= Rows of pointing data =
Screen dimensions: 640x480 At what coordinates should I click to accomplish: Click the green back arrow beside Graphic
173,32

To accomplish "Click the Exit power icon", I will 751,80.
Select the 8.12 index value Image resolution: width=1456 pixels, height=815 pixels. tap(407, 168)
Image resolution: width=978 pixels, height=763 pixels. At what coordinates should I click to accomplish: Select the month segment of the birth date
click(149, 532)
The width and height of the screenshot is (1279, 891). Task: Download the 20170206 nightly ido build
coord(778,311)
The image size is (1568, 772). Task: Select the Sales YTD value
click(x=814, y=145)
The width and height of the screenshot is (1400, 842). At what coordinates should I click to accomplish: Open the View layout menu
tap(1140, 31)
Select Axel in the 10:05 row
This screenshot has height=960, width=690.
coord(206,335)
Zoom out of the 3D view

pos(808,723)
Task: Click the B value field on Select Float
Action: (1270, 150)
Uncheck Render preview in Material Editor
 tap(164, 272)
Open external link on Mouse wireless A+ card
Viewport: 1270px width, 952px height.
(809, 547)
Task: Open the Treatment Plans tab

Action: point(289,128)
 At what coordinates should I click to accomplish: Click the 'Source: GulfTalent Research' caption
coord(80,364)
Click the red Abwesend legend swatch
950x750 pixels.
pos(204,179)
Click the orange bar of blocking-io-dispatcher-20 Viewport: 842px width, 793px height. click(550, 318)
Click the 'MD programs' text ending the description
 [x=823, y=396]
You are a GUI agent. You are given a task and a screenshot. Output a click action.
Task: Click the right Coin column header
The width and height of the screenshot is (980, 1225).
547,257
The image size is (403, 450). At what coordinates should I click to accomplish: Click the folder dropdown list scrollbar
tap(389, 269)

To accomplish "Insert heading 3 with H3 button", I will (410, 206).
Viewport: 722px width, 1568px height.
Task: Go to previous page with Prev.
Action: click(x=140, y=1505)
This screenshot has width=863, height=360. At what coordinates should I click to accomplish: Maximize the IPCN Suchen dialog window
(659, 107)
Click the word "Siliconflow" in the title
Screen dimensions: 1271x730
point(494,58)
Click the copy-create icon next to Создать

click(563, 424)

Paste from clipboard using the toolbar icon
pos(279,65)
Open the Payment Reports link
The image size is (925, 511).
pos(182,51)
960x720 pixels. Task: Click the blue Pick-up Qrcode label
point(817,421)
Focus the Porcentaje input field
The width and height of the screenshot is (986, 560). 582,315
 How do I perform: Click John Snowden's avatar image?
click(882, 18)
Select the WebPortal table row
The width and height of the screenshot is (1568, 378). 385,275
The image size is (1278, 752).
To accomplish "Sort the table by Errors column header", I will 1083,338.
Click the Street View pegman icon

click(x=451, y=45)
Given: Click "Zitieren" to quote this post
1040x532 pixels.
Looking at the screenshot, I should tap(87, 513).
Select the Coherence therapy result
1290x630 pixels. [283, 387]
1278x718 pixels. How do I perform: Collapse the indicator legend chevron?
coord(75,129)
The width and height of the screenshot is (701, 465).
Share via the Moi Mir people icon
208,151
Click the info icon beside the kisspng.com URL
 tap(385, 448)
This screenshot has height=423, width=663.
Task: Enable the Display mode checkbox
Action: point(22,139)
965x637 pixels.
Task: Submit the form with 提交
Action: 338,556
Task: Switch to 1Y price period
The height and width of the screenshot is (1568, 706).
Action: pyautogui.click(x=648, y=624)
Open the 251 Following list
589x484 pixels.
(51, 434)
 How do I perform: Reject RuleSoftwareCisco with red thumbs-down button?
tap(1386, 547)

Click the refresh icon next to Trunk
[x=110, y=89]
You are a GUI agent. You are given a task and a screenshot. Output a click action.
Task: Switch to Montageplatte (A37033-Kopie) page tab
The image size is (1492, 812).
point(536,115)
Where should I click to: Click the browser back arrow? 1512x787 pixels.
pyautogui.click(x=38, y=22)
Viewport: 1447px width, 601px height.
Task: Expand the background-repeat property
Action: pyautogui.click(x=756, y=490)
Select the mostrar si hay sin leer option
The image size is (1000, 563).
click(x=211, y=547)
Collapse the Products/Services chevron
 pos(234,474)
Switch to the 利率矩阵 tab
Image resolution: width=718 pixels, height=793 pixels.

= Set exercise =
Can you rewrite every record above with "Image resolution" swapped for "Screen resolution" and nothing else altered?

= Exercise answer =
Screen dimensions: 640x480 At what coordinates should I click to accomplish: Click the green back arrow beside Graphic
173,32

To accomplish "Click the Exit power icon", I will 751,80.
Select the 8.12 index value Screen resolution: width=1456 pixels, height=815 pixels. tap(407, 168)
Screen resolution: width=978 pixels, height=763 pixels. At what coordinates should I click to accomplish: Select the month segment of the birth date
click(149, 532)
The width and height of the screenshot is (1279, 891). Task: Download the 20170206 nightly ido build
coord(778,311)
The image size is (1568, 772). Task: Select the Sales YTD value
click(x=814, y=145)
The width and height of the screenshot is (1400, 842). At what coordinates should I click to accomplish: Open the View layout menu
tap(1140, 31)
Select Axel in the 10:05 row
This screenshot has height=960, width=690.
coord(206,335)
Zoom out of the 3D view

pos(808,723)
Task: Click the B value field on Select Float
Action: (1270, 150)
Uncheck Render preview in Material Editor
 tap(164, 272)
Open external link on Mouse wireless A+ card
Viewport: 1270px width, 952px height.
(809, 547)
Task: Open the Treatment Plans tab

Action: point(289,128)
 At what coordinates should I click to accomplish: Click the 'Source: GulfTalent Research' caption
coord(80,364)
Click the red Abwesend legend swatch
950x750 pixels.
pos(204,179)
Click the orange bar of blocking-io-dispatcher-20 Viewport: 842px width, 793px height. click(550, 318)
Click the 'MD programs' text ending the description
 [x=823, y=396]
You are a GUI agent. You are given a task and a screenshot. Output a click action.
Task: Click the right Coin column header
The width and height of the screenshot is (980, 1225).
547,257
The image size is (403, 450). At what coordinates should I click to accomplish: Click the folder dropdown list scrollbar
tap(389, 269)

To accomplish "Insert heading 3 with H3 button", I will (410, 206).
Viewport: 722px width, 1568px height.
Task: Go to previous page with Prev.
Action: click(x=140, y=1505)
This screenshot has width=863, height=360. At what coordinates should I click to accomplish: Maximize the IPCN Suchen dialog window
(659, 107)
Click the word "Siliconflow" in the title
Screen dimensions: 1271x730
point(494,58)
Click the copy-create icon next to Создать

click(563, 424)

Paste from clipboard using the toolbar icon
pos(279,65)
Open the Payment Reports link
The image size is (925, 511).
pos(182,51)
960x720 pixels. Task: Click the blue Pick-up Qrcode label
point(817,421)
Focus the Porcentaje input field
The width and height of the screenshot is (986, 560). 582,315
 How do I perform: Click John Snowden's avatar image?
click(882, 18)
Select the WebPortal table row
The width and height of the screenshot is (1568, 378). 385,275
The image size is (1278, 752).
To accomplish "Sort the table by Errors column header", I will 1083,338.
Click the Street View pegman icon

click(x=451, y=45)
Given: Click "Zitieren" to quote this post
1040x532 pixels.
Looking at the screenshot, I should tap(87, 513).
Select the Coherence therapy result
1290x630 pixels. [283, 387]
1278x718 pixels. How do I perform: Collapse the indicator legend chevron?
coord(75,129)
The width and height of the screenshot is (701, 465).
Share via the Moi Mir people icon
208,151
Click the info icon beside the kisspng.com URL
 tap(385, 448)
This screenshot has height=423, width=663.
Task: Enable the Display mode checkbox
Action: point(22,139)
965x637 pixels.
Task: Submit the form with 提交
Action: 338,556
Task: Switch to 1Y price period
The height and width of the screenshot is (1568, 706).
Action: pyautogui.click(x=648, y=624)
Open the 251 Following list
589x484 pixels.
(51, 434)
 How do I perform: Reject RuleSoftwareCisco with red thumbs-down button?
tap(1386, 547)

Click the refresh icon next to Trunk
[x=110, y=89]
You are a GUI agent. You are given a task and a screenshot. Output a click action.
Task: Switch to Montageplatte (A37033-Kopie) page tab
The image size is (1492, 812).
point(536,115)
Where should I click to: Click the browser back arrow? 1512x787 pixels.
pyautogui.click(x=38, y=22)
Viewport: 1447px width, 601px height.
Task: Expand the background-repeat property
Action: pyautogui.click(x=756, y=490)
Select the mostrar si hay sin leer option
The image size is (1000, 563).
click(x=211, y=547)
Collapse the Products/Services chevron
 pos(234,474)
Switch to the 利率矩阵 tab
Screen resolution: width=718 pixels, height=793 pixels.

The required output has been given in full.